Jo Shannon - Director of Technology and Design, Ordnance Survey
Most people think of Ordnance Survey as being about paper maps, but that actually accounts for a very small part of our business. What we're really about is the digital representation of Great Britain for use in government, business and citizen services.
I work with very talented technologists, data scientists and experts, and it's easy to get carried away by the latest technology, but actually a lot of our process and ethos are around what is the outcome we're trying to achieve? What difference are we trying to make? Let's make sure we truly understand that, from a customer perspective. If you start with the tech, and what the tech can do, you end up with a mismatch.

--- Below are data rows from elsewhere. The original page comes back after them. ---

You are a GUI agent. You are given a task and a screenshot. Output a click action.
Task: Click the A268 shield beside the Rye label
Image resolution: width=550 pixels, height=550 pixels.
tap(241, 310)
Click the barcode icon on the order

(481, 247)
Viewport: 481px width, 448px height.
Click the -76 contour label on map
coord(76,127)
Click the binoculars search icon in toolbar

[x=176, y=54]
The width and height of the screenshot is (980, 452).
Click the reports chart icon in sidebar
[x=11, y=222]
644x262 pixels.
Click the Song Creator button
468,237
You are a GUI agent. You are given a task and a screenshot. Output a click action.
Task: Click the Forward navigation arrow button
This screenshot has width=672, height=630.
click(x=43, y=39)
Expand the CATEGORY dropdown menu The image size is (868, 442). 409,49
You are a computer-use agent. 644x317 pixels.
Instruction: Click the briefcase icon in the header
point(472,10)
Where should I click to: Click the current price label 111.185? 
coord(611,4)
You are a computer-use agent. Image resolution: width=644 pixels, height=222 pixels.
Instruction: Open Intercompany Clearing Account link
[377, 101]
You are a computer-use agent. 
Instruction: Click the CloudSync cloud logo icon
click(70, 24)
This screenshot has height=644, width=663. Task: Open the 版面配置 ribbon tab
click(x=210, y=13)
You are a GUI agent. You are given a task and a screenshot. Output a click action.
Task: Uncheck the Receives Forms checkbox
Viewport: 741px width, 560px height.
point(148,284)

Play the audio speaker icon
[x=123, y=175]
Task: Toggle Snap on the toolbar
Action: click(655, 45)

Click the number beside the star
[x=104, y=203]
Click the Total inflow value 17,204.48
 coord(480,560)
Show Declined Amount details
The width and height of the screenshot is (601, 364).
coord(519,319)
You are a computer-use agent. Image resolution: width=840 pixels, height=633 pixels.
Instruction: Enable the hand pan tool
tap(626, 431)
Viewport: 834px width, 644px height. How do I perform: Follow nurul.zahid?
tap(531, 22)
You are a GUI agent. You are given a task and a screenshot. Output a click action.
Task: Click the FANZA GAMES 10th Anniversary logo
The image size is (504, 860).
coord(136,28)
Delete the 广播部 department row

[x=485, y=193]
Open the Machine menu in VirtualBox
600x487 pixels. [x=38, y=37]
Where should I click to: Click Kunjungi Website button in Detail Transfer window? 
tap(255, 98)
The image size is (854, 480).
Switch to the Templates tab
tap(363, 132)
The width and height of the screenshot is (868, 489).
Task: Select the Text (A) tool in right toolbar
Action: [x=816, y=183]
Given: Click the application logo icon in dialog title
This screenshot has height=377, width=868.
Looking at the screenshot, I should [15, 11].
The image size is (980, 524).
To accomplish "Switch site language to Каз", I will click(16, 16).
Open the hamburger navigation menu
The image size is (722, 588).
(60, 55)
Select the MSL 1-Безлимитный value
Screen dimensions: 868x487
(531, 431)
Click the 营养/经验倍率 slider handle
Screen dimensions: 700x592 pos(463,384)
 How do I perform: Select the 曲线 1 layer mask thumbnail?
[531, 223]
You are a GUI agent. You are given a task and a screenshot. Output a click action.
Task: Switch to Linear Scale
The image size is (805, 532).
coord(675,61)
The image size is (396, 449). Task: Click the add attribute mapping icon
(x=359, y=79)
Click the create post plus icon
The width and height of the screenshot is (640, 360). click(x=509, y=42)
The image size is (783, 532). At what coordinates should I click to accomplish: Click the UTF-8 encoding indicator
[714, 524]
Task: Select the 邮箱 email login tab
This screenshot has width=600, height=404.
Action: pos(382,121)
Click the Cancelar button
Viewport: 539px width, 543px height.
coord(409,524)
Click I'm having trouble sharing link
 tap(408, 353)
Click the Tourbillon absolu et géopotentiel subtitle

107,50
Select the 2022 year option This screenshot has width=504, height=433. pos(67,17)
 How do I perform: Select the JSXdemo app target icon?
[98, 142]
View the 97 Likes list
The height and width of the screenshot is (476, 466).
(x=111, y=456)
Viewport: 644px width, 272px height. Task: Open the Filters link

For our data scientists and engineers, it’s that purpose-driven work that really excites them just as much as the tech. We've been trying to really push and enable a lot more contact with the end user, the customer, or the end scenario. In that way, much more knowledge is gathered around the problem space and opportunity space by the deeper technical skillsets and people in the team, rather than historically, trying to keep a sort of separation between people that engaged with end users and people that do the techie stuff.
Richard Godfrey - Associate Partner, GovX Digital
We know it's quite difficult, when you're from a technical background, talking to the business users in a language that both parties understand. IT for me is the part of the organisation that’s trying to make every other department better at what it does, which might be through software solutions, data insights, or various other work.
The key takeaway for me is the pre-work that you need to do before you start working on anything and understanding exactly what the needs are, what you're trying to achieve, and then finding the right amount of data to achieve that so it doesn't need masses of datasets. Sometimes two or three datasets are all you need, or sometimes it's just finding out via trial and error, seeing what gives you the information, and going forward from there.